KPK Cek Transaksi Keuangan di Rekening Eks Aspri Ridwan Kamil
DIKSIMERDEKA.COM, JAKARTA – Komisi Pemberantasan Korupsi (KPK) mengecek transaksi keuangan di rekening mantan asisten pribadi (aspri) Gubernur Jawa Barat periode 2018-2023, Randy Kusumaatmadja.
Pemeriksaan tersebut berkaitan dengan penyidikan dugaan tindak pidana korupsi (TPK) pengadaan iklan di PT Bank Pembangunan Daerah Jawa Barat dan Banten Tbk (Bank BJB).

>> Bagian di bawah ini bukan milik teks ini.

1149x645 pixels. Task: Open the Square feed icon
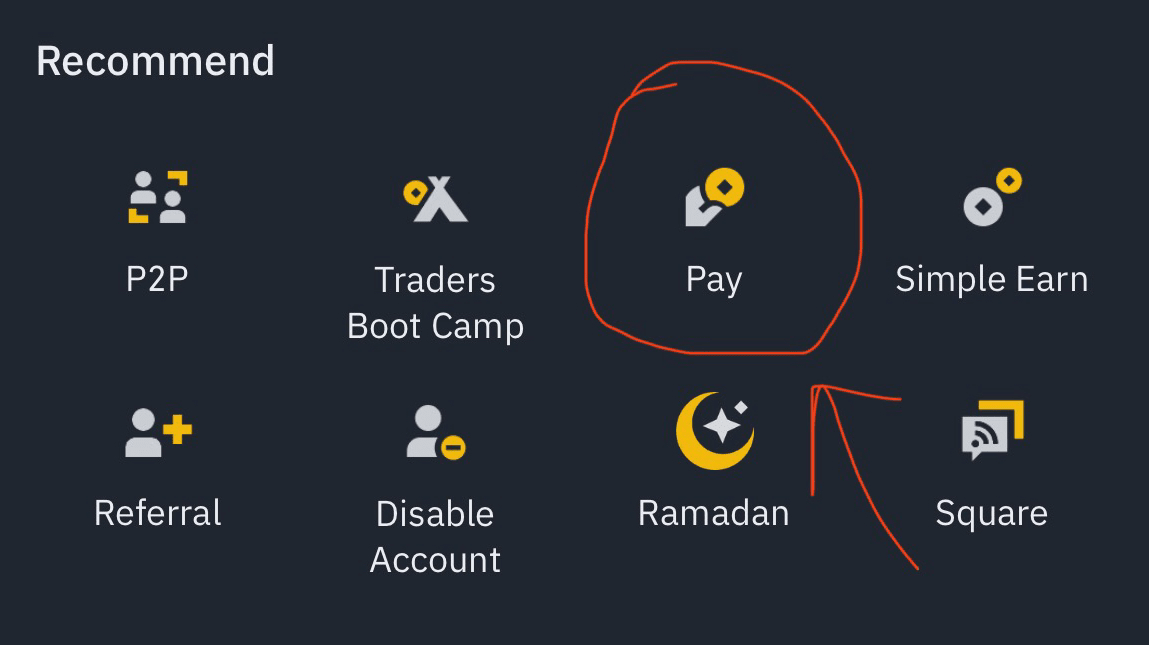992,430
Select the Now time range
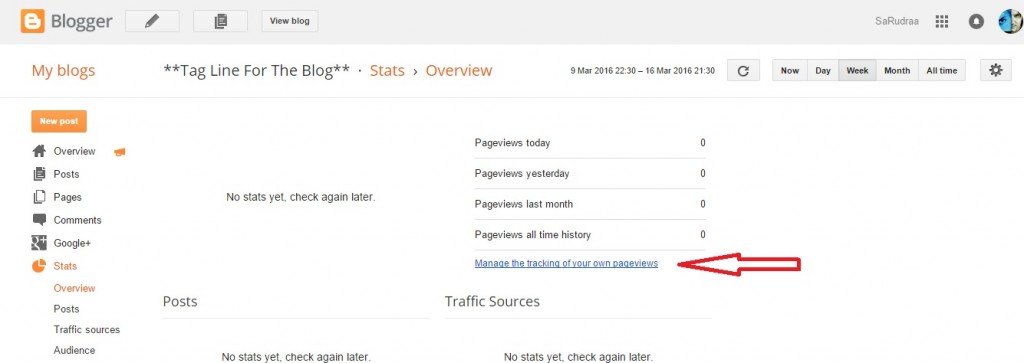Viewport: 1024px width, 363px height. click(x=790, y=71)
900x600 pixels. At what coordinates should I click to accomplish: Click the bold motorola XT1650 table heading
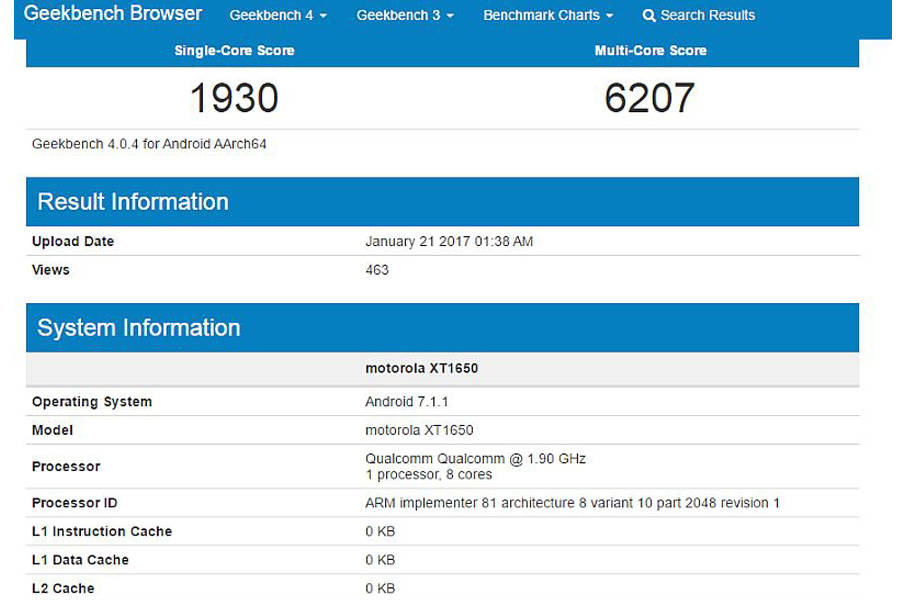click(x=421, y=368)
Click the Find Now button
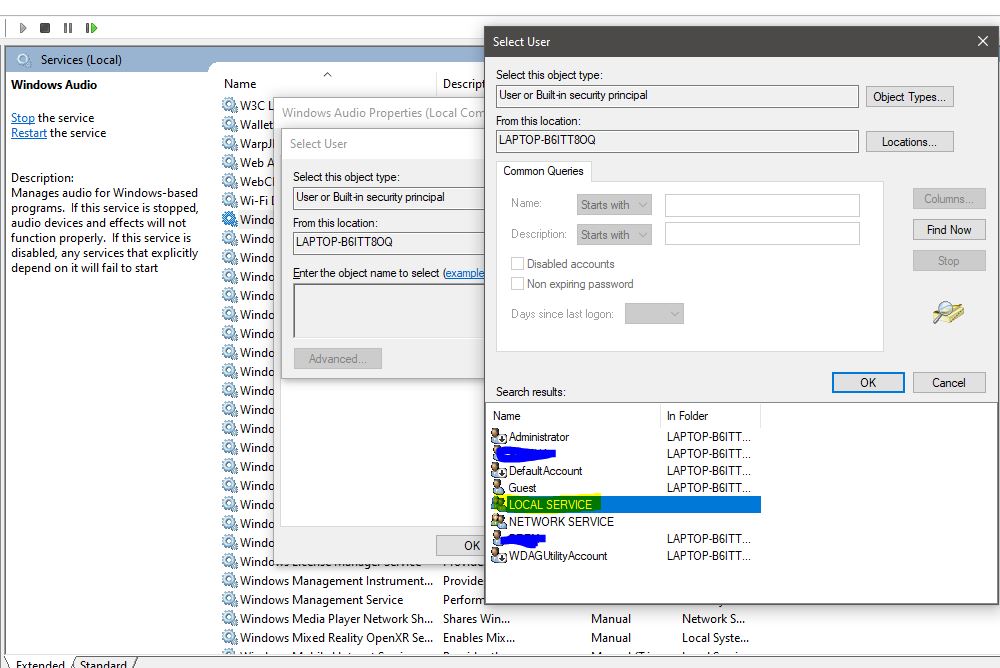 (948, 229)
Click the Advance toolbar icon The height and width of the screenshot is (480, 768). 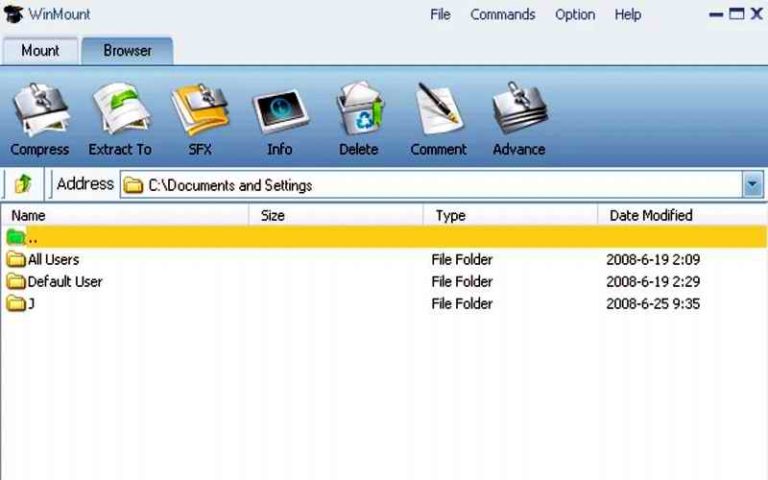click(x=518, y=112)
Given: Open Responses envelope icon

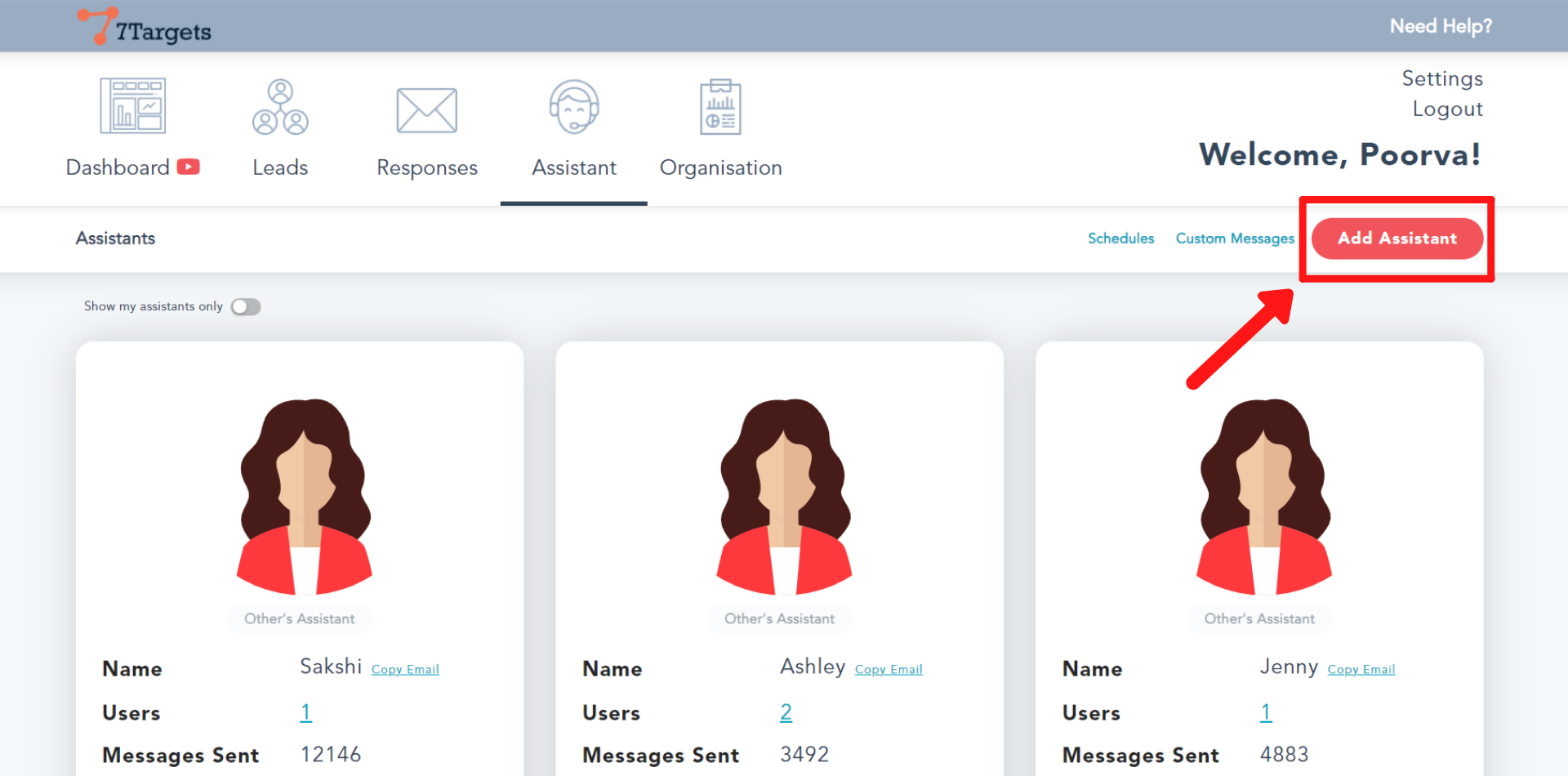Looking at the screenshot, I should (426, 109).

Juru Bicara KPK Budi Prasetyo mengatakan Randy diperiksa sebagai saksi pada Senin (14/9/2026). Pemeriksaan terhadap eks aspri Ridwan Kamil tersebut berlangsung di Kantor Balai Pengembangan Kompetensi PU Wilayah IV Bandung.
“Ketiga saksi hadir. Penyidik mengkonfirmasi terkait transaksi-transaksi di rekening para saksi,” kata Budi.
Selain Randy, penyidik juga memeriksa Befiboi Rizqi Nurkanda selaku pengurus PT Tjuan Pakar Runding yang merupakan mantan staf honorer Bagian Rumah Tangga Gubernur Jawa Barat, serta Wena Natasha Olivia yang berstatus ibu rumah tangga.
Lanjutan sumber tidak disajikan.